__TASK GOAL__:
Comb through the entries for "height" and pull out each line that holds it.

__Saved data entries__:

* * * * * * *

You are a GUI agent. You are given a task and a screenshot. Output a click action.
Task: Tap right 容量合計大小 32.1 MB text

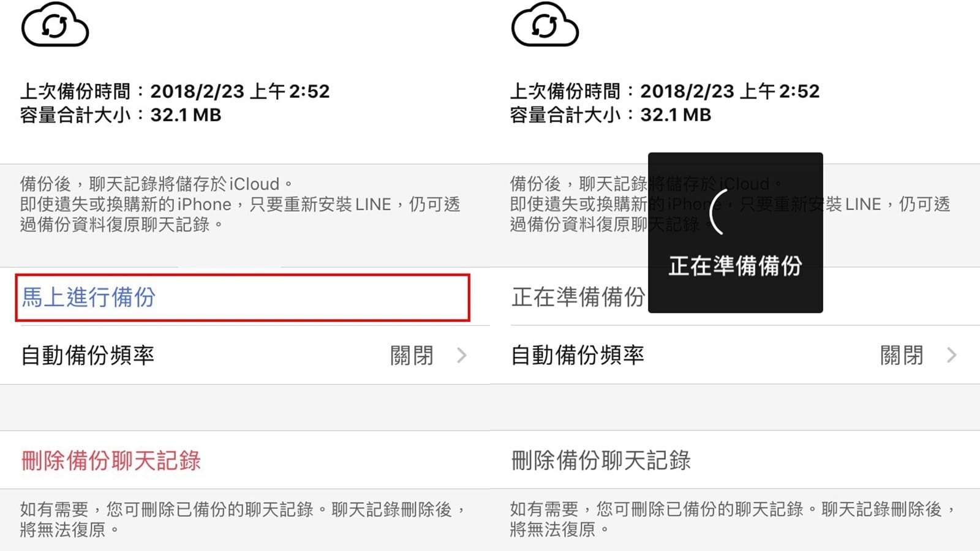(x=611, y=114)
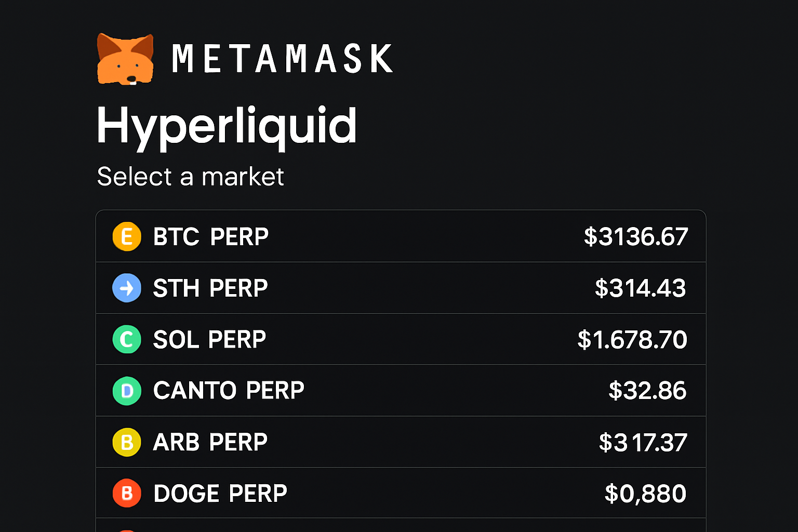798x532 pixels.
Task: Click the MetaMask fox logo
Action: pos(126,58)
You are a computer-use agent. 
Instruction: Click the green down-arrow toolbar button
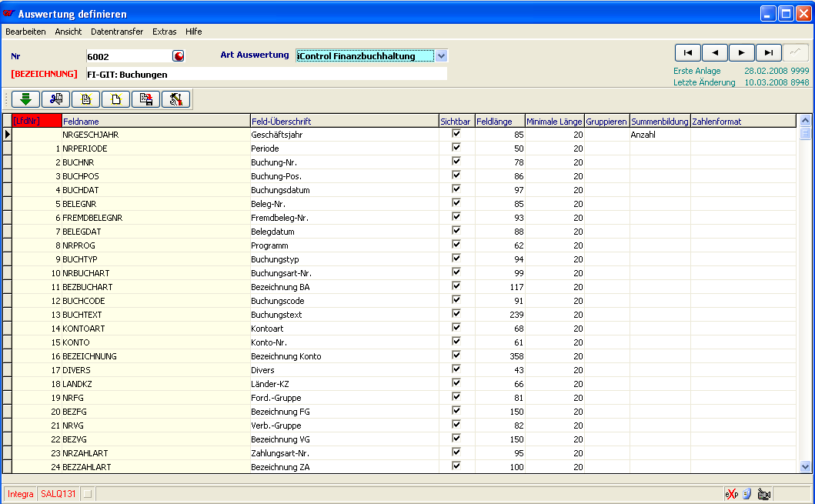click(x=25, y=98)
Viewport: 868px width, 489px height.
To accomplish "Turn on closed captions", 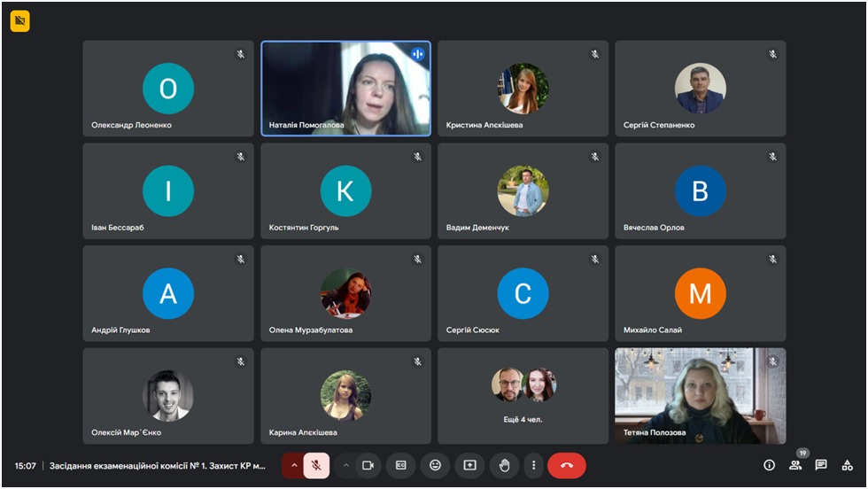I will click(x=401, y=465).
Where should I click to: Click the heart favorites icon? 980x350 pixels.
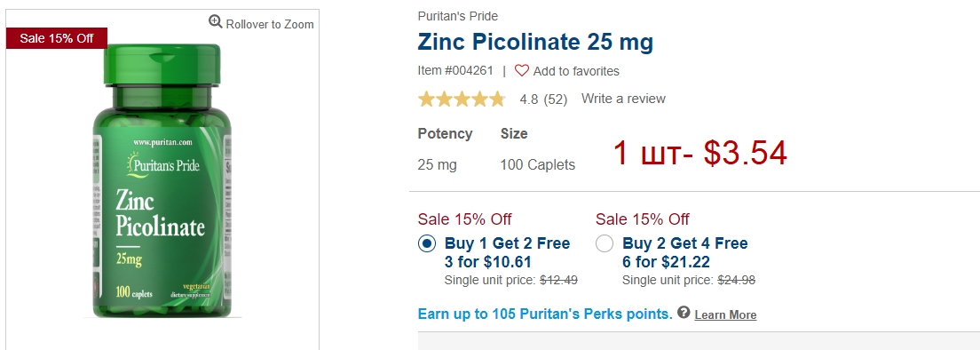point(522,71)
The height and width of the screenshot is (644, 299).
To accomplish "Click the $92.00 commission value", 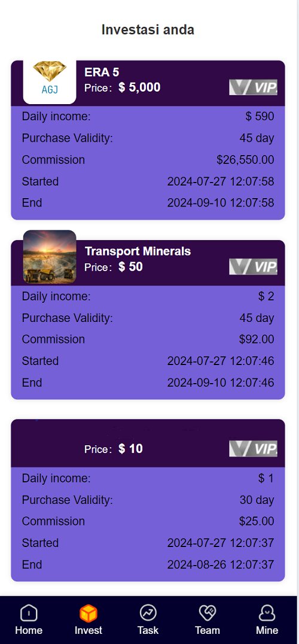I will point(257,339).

* * * * * * *

__SOLUTION FOR THIS TASK__:
Viewport: 868px width, 489px height.
The height and width of the screenshot is (644, 299).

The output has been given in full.